_Required action_.
Could you please write out each line of the records exactly, minus the pictures?

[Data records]
· · · · · · ·

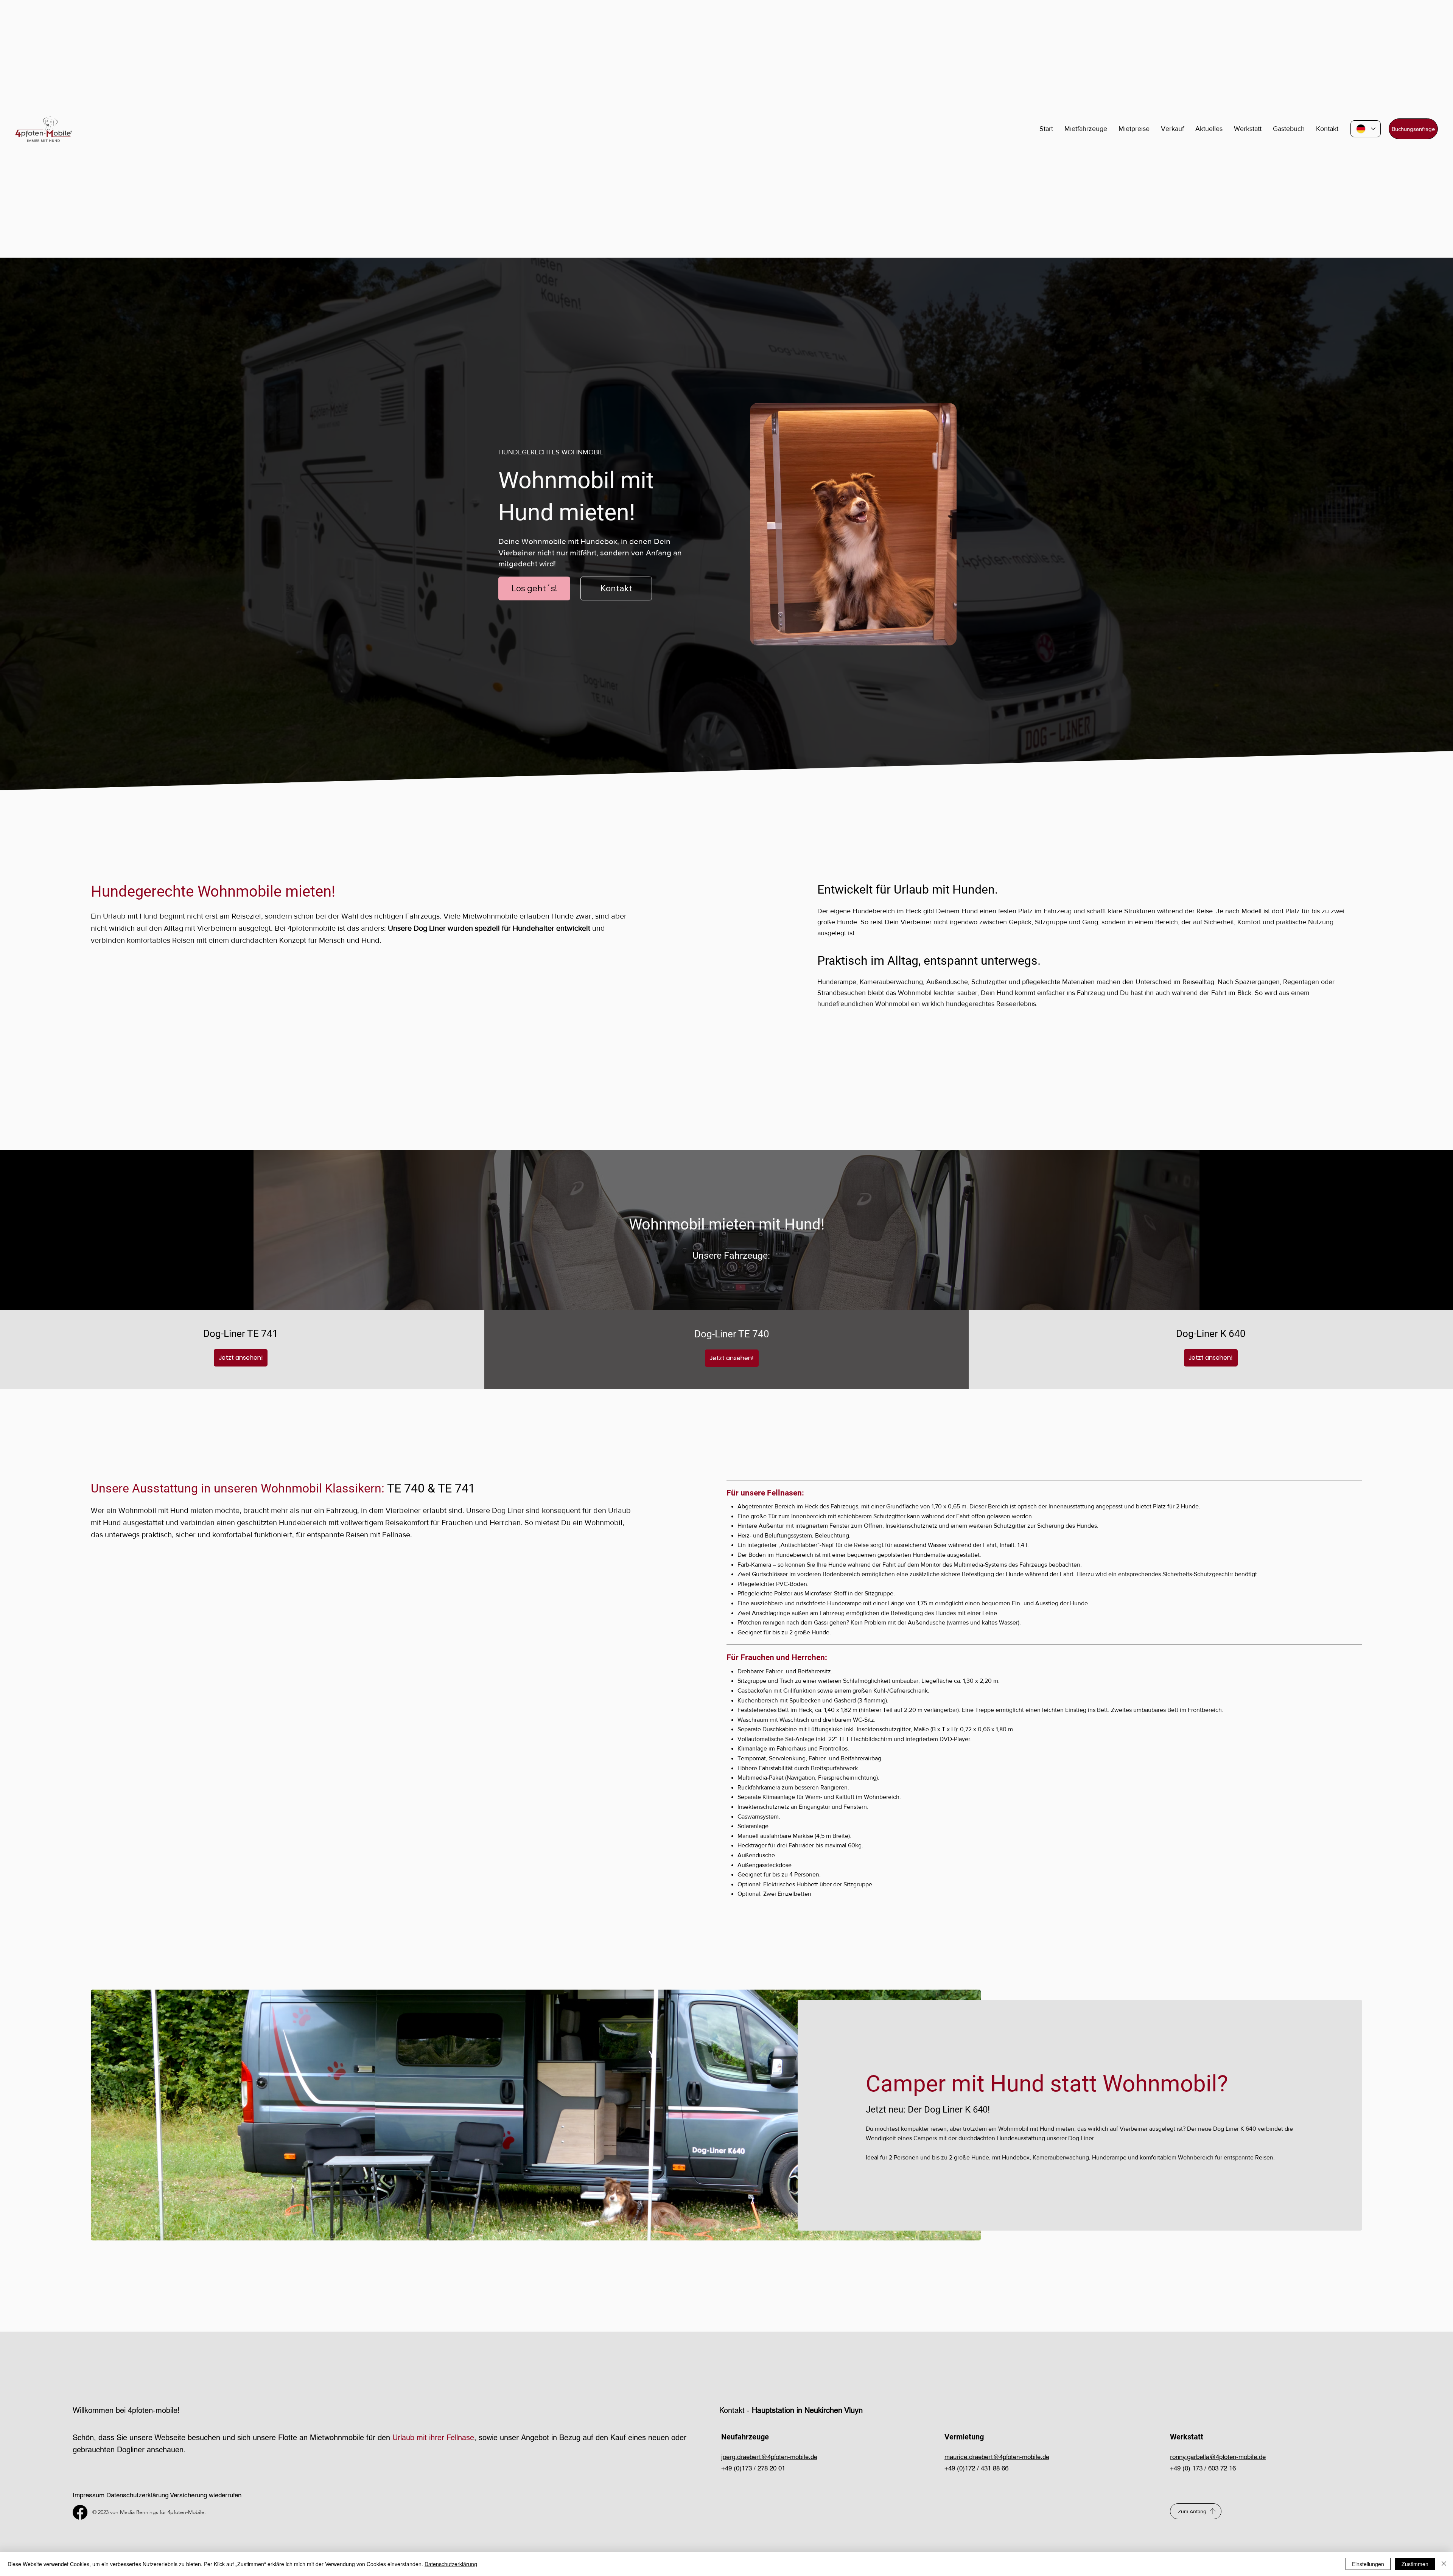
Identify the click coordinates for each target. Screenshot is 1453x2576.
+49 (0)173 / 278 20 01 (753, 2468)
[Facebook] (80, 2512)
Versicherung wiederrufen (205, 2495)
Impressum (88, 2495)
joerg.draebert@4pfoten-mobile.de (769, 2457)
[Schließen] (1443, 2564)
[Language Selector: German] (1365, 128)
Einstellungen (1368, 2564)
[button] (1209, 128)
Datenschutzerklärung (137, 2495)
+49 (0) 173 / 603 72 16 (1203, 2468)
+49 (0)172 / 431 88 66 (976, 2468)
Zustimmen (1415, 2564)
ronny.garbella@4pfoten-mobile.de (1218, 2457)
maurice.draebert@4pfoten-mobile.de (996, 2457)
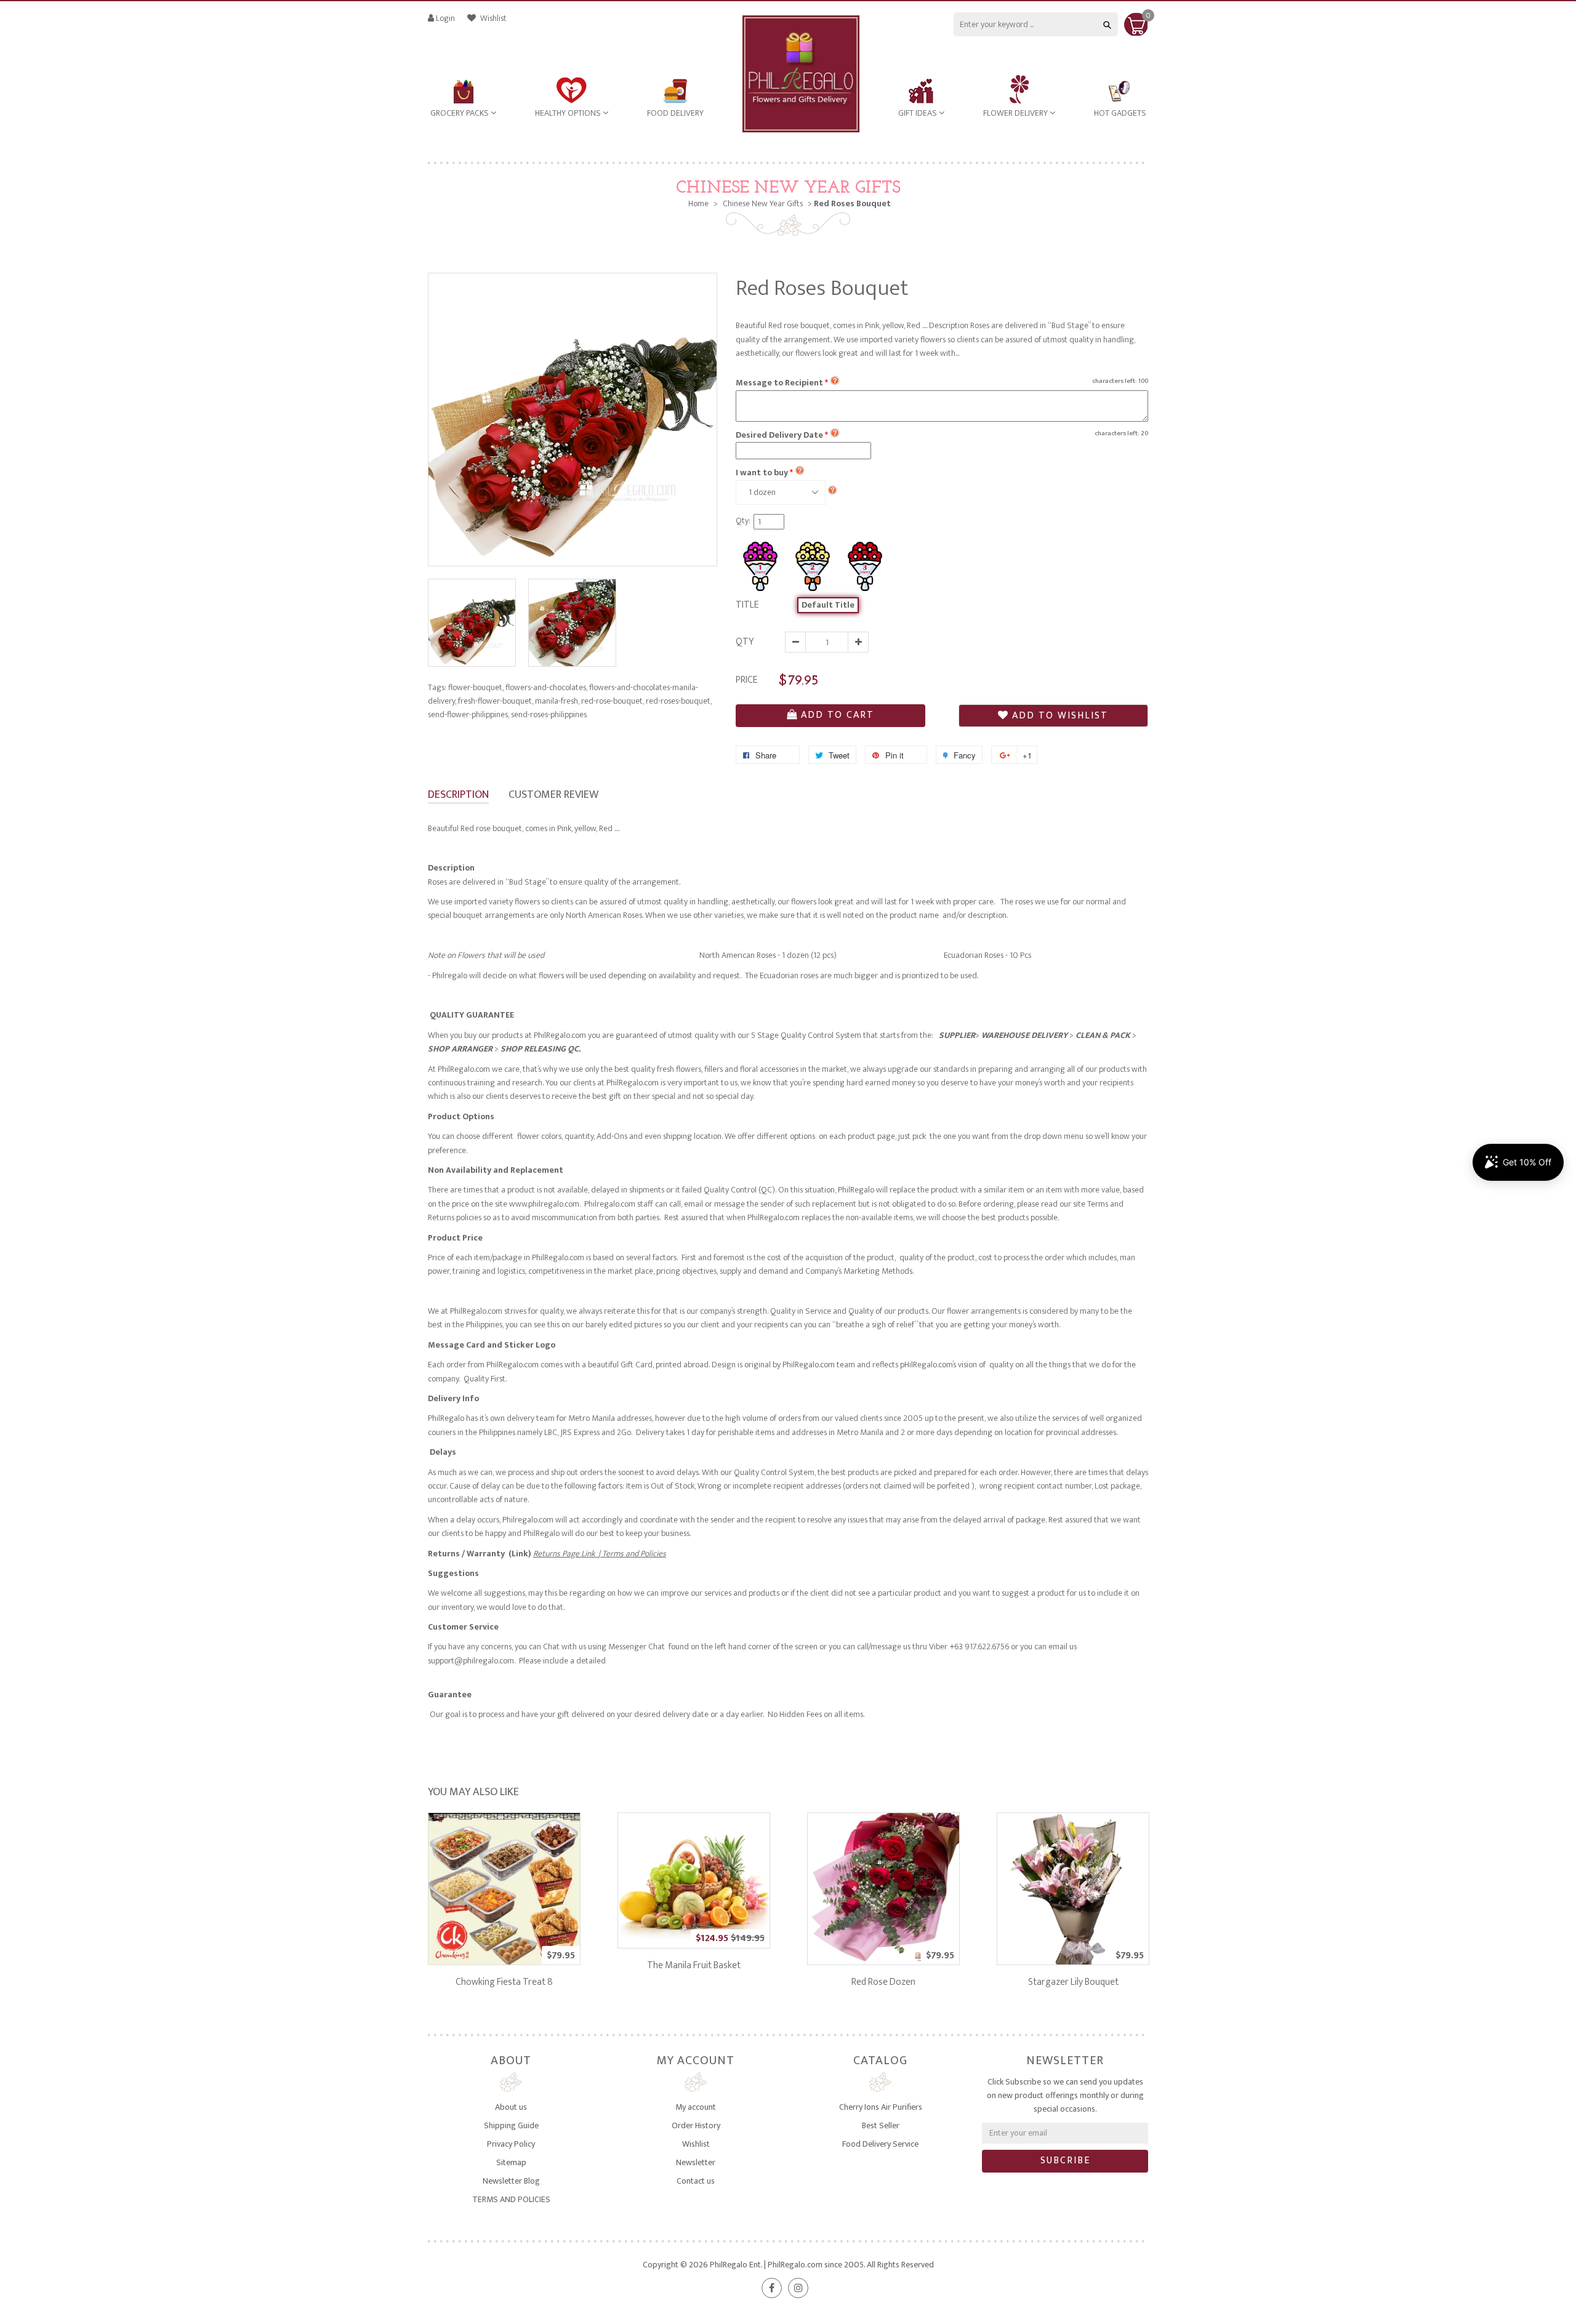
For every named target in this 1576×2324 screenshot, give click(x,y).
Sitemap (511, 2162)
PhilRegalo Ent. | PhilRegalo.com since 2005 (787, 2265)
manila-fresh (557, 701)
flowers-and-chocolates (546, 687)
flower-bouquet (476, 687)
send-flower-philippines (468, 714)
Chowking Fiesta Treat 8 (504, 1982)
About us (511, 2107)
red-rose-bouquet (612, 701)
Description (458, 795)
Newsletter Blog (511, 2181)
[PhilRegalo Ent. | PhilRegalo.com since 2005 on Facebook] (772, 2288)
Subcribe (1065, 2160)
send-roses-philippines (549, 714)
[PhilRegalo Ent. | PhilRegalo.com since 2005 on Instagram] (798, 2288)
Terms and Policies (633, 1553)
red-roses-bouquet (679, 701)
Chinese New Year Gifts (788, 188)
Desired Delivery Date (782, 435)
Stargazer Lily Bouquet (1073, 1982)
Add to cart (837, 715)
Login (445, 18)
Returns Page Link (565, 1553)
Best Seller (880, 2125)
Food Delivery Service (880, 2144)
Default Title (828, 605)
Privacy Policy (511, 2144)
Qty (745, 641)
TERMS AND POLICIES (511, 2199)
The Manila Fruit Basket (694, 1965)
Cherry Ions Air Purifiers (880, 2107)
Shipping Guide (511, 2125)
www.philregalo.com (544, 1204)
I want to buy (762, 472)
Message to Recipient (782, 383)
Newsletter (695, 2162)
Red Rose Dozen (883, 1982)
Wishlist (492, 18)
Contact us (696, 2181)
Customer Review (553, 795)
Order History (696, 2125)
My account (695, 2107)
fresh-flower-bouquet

· · · · · · ·

_Task output_.
Identify the click coordinates for each target. Screenshot is 1453x2576.
+49 (0)173 / 278 20 01 (753, 2468)
[Facebook] (80, 2512)
Versicherung wiederrufen (205, 2495)
Impressum (88, 2495)
joerg.draebert@4pfoten-mobile.de (769, 2457)
[Schließen] (1443, 2564)
[Language Selector: German] (1365, 128)
Einstellungen (1368, 2564)
[button] (1209, 128)
Datenschutzerklärung (137, 2495)
+49 (0) 173 / 603 72 16 (1203, 2468)
+49 (0)172 / 431 88 66 (976, 2468)
Zustimmen (1415, 2564)
ronny.garbella@4pfoten-mobile.de (1218, 2457)
maurice.draebert@4pfoten-mobile.de (996, 2457)
For every named target in this 1576×2324 screenshot, give click(x,y).
Sitemap (511, 2162)
PhilRegalo Ent. | PhilRegalo.com since 2005 (787, 2265)
manila-fresh (557, 701)
flowers-and-chocolates (546, 687)
flower-bouquet (476, 687)
send-flower-philippines (468, 714)
Chowking Fiesta Treat 8 (504, 1982)
About us (511, 2107)
red-rose-bouquet (612, 701)
Description (458, 795)
Newsletter Blog (511, 2181)
[PhilRegalo Ent. | PhilRegalo.com since 2005 on Facebook] (772, 2288)
Subcribe (1065, 2160)
send-roses-philippines (549, 714)
[PhilRegalo Ent. | PhilRegalo.com since 2005 on Instagram] (798, 2288)
Terms and Policies (633, 1553)
red-roses-bouquet (679, 701)
Chinese New Year Gifts (788, 188)
Desired Delivery Date (782, 435)
Stargazer Lily Bouquet (1073, 1982)
Add to cart (837, 715)
Login (445, 18)
Returns Page Link (565, 1553)
Best Seller (880, 2125)
Food Delivery Service (880, 2144)
Default Title (828, 605)
Privacy Policy (511, 2144)
Qty (745, 641)
TERMS AND POLICIES (511, 2199)
The Manila Fruit Basket (694, 1965)
Cherry Ions Air Purifiers (880, 2107)
Shipping Guide (511, 2125)
www.philregalo.com (544, 1204)
I want to buy (762, 472)
Message to Recipient (782, 383)
Newsletter (695, 2162)
Red Rose Dozen (883, 1982)
Wishlist (492, 18)
Contact us (696, 2181)
Customer Review (553, 795)
Order History (696, 2125)
My account (695, 2107)
fresh-flower-bouquet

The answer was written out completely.